What you have to do: Recast the material below as a Markdown table with the columns "Row" and "Line," one row per line and no blank lines.

# # # # # # #

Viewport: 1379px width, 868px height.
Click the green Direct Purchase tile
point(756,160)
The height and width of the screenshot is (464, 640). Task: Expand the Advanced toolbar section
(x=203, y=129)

# # # # # # #

Complete response:
| Row | Line |
|---|---|
| 1 | Viewport: 1379px width, 868px height. |
| 2 | Click the green Direct Purchase tile |
| 3 | point(756,160) |
| 4 | The height and width of the screenshot is (464, 640). Task: Expand the Advanced toolbar section |
| 5 | (x=203, y=129) |